• WORK REQUIRED
Please copy out every line below, from the one containing "This screenshot has height=978, width=1881." down to the one containing "This screenshot has height=551, width=1045.", both included, with nothing changed.

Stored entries
╭──

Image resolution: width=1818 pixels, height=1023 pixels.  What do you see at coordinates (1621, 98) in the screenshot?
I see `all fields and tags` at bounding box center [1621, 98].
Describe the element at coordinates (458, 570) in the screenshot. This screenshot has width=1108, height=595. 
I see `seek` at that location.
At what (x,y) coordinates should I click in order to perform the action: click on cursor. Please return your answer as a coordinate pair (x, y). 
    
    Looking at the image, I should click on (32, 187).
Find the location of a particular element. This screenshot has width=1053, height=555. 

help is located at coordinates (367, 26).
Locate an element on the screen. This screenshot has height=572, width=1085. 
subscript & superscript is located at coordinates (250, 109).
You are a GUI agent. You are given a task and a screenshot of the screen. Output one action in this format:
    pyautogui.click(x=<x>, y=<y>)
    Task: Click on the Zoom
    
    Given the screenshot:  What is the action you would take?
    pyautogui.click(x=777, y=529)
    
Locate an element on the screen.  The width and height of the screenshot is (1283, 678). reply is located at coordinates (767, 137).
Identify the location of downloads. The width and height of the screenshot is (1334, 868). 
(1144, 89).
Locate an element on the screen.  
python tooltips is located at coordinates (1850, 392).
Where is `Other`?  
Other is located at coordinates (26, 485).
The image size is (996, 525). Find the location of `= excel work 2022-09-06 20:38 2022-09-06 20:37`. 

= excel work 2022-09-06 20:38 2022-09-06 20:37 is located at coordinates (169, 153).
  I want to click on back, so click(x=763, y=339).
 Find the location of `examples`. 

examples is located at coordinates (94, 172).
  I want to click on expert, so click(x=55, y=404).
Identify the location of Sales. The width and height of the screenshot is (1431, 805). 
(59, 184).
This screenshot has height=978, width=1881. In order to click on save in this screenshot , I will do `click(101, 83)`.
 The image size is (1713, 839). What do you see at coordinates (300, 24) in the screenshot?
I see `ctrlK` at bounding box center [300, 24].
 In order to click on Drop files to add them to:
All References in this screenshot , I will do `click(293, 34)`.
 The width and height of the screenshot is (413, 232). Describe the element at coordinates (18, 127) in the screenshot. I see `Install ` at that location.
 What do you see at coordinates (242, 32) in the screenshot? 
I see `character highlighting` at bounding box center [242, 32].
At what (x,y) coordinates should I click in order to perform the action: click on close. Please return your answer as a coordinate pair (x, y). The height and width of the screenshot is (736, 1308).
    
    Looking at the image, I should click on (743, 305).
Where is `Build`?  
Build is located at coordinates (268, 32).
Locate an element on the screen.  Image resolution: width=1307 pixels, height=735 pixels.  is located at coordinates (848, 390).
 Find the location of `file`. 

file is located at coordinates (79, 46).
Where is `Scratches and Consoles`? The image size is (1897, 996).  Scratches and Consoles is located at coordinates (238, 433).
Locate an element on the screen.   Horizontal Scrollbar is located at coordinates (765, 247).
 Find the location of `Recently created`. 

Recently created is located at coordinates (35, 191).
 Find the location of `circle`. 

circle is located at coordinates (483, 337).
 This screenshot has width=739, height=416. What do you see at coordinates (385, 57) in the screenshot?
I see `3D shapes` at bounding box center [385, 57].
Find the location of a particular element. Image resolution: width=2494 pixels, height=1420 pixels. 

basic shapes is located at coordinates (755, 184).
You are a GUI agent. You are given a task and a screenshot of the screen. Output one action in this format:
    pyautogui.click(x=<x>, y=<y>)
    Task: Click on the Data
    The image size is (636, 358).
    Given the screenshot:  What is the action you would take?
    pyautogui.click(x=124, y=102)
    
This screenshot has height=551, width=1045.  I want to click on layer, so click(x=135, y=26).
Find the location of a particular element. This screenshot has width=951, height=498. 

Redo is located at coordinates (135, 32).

╰──

• SOLUTION TO THIS EXERCISE
This screenshot has height=978, width=1881. In order to click on save in this screenshot , I will do `click(101, 83)`.
 The image size is (1713, 839). What do you see at coordinates (300, 24) in the screenshot?
I see `ctrlK` at bounding box center [300, 24].
 In order to click on Drop files to add them to:
All References in this screenshot , I will do `click(293, 34)`.
 The width and height of the screenshot is (413, 232). Describe the element at coordinates (18, 127) in the screenshot. I see `Install ` at that location.
 What do you see at coordinates (242, 32) in the screenshot? 
I see `character highlighting` at bounding box center [242, 32].
At what (x,y) coordinates should I click in order to perform the action: click on close. Please return your answer as a coordinate pair (x, y). The height and width of the screenshot is (736, 1308).
    
    Looking at the image, I should click on (743, 305).
Where is `Build`?  
Build is located at coordinates (268, 32).
Locate an element on the screen.  Image resolution: width=1307 pixels, height=735 pixels.  is located at coordinates (848, 390).
 Find the location of `file`. 

file is located at coordinates (79, 46).
Where is `Scratches and Consoles`? The image size is (1897, 996).  Scratches and Consoles is located at coordinates (238, 433).
Locate an element on the screen.   Horizontal Scrollbar is located at coordinates (765, 247).
 Find the location of `Recently created`. 

Recently created is located at coordinates (35, 191).
 Find the location of `circle`. 

circle is located at coordinates (483, 337).
 This screenshot has width=739, height=416. What do you see at coordinates (385, 57) in the screenshot?
I see `3D shapes` at bounding box center [385, 57].
Find the location of a particular element. Image resolution: width=2494 pixels, height=1420 pixels. 

basic shapes is located at coordinates (755, 184).
You are a GUI agent. You are given a task and a screenshot of the screen. Output one action in this format:
    pyautogui.click(x=<x>, y=<y>)
    Task: Click on the Data
    The image size is (636, 358).
    Given the screenshot:  What is the action you would take?
    pyautogui.click(x=124, y=102)
    
This screenshot has height=551, width=1045.  I want to click on layer, so click(x=135, y=26).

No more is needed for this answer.